Un nouveau concept d’inhibition des interactions protéine-membrane

Résultats scientifiques Biochimie-biologie structurale

De nombreux processus pathologiques sont orchestrés par des protéines qui s’associent à la périphérie des membranes, mais ces protéines sont le plus souvent réfractaires aux inhibiteurs classiques qui agissent en bloquant leur capacité à établir des interactions. Les chercheurs ont mis en évidence qu’une inhibition efficace et sélective de l’activité de ces protéines peut être obtenue en abordant le problème à l’envers, c’est-à-dire en stabilisant leur interaction avec la membrane dans une configuration incompatible avec l’activité biologique. Cette étude est publiée dans Nature Chemical Biology.

Les petites GTPases sont des « interrupteurs moléculaires » qui régulent une multitude de fonctions cellulaires majeures, telles que la transduction des signaux, le trafic membranaire et la motilité des cellules.

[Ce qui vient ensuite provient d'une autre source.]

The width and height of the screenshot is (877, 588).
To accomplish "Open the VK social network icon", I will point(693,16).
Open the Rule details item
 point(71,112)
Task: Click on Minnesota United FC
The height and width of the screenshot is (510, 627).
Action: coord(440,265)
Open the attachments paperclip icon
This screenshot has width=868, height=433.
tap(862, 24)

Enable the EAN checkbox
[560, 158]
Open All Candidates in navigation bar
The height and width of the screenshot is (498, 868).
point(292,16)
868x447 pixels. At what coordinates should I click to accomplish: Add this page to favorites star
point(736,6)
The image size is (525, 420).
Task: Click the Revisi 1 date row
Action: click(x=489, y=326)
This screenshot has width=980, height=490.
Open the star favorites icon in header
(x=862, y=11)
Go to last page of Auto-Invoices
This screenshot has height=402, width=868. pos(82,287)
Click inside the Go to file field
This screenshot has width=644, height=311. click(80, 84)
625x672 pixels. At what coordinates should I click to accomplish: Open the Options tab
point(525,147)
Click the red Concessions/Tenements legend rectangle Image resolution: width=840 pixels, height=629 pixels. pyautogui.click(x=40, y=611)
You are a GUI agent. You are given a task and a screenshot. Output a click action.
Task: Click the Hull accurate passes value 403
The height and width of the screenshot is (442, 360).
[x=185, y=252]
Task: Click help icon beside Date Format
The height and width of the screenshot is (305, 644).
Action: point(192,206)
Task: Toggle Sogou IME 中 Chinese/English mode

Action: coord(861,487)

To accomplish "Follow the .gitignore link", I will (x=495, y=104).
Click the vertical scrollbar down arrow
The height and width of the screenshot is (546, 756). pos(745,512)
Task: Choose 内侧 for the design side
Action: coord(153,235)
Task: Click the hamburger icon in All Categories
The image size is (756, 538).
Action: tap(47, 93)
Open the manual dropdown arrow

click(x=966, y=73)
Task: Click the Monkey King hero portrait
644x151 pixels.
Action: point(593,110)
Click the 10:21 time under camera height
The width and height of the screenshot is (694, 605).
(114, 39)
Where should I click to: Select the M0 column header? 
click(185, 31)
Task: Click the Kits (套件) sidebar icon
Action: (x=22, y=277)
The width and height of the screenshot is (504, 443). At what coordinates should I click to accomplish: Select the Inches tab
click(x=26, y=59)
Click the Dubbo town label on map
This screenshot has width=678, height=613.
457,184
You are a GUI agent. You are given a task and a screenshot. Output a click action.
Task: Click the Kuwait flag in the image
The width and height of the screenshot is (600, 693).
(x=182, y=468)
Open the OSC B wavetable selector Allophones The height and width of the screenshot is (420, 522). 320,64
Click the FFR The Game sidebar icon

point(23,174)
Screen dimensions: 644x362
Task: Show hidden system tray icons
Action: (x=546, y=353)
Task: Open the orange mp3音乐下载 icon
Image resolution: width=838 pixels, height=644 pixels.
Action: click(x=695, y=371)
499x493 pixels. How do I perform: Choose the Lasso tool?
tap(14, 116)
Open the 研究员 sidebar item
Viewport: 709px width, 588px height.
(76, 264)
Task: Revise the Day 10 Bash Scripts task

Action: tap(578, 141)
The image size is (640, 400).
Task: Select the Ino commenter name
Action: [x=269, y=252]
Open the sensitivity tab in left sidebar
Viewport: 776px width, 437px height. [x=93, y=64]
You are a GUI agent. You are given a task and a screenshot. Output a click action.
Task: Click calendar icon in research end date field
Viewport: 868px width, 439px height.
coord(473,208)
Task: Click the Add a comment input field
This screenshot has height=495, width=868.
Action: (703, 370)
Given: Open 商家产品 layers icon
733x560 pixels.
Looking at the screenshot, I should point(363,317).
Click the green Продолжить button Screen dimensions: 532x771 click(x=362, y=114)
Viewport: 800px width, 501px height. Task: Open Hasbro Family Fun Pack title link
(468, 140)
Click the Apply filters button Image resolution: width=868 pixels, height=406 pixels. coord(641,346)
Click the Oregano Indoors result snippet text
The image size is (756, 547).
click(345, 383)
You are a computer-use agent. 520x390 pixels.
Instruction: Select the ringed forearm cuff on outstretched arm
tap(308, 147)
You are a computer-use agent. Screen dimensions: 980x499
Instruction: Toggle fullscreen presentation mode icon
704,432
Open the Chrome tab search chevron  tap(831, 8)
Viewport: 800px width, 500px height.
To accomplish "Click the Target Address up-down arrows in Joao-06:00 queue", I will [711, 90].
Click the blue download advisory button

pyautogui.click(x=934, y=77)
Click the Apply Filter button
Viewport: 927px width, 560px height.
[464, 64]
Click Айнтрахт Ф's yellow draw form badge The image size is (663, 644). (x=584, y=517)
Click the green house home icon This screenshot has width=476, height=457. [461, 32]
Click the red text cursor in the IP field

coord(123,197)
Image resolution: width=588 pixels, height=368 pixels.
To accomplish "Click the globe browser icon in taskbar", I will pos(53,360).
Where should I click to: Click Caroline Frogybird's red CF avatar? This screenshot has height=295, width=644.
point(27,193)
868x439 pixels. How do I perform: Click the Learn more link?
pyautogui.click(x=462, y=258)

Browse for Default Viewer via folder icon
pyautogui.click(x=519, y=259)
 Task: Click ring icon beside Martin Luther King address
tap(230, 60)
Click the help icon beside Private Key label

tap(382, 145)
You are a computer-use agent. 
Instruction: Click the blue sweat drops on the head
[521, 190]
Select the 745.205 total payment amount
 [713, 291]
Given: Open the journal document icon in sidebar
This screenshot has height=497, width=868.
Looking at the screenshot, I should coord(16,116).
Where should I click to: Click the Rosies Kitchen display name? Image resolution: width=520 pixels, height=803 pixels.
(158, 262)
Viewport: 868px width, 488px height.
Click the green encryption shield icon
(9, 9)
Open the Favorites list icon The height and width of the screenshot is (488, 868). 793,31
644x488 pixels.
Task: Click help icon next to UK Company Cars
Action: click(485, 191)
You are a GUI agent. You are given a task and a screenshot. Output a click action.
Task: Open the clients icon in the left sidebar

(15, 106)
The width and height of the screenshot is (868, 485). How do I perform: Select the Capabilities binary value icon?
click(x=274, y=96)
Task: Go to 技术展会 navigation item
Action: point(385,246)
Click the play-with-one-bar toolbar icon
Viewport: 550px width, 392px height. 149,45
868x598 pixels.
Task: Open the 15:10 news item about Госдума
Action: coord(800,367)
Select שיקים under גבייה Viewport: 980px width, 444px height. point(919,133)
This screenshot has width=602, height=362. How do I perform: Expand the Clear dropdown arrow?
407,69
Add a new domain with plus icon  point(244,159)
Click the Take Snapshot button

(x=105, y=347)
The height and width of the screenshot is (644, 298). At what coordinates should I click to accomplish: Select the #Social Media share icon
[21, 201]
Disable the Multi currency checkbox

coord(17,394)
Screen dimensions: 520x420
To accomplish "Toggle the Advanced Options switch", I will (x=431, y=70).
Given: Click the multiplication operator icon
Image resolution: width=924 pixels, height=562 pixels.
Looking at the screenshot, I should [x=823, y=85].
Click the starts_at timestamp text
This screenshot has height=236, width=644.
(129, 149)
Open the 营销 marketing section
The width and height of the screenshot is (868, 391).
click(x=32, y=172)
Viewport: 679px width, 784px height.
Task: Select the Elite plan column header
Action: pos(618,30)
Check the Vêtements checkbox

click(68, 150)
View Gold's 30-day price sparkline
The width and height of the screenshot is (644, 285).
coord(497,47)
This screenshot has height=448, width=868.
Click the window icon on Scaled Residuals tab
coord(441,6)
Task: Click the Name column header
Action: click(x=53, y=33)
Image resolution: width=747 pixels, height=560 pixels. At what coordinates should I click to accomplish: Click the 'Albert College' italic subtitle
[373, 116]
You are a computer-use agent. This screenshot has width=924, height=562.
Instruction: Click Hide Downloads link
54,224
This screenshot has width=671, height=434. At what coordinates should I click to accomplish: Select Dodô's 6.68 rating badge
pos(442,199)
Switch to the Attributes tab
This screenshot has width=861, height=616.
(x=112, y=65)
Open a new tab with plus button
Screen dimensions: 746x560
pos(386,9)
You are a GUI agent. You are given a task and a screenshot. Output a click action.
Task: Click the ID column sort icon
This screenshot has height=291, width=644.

Le revers de cette polyvalence est que ces protéines sont défectueuses ou détournées de leurs fonctions dans de nombreuses pathologies telles que les cancers, les infections ou les maladies cardiovasculaires. Pour fonctionner, ces protéines sont recrutées à la surface des membranes intracellulaires, où elles sont activées par des facteurs d’échange nucléotidiques (les GEF), qui sont eux-mêmes régulés par les membranes. Les petites GTPases et leurs régulateurs représentent ainsi un véritable cas d’école pour l’inhibition des interactions protéine-membrane dans un contexte à fort potentiel d’innovation thérapeutique.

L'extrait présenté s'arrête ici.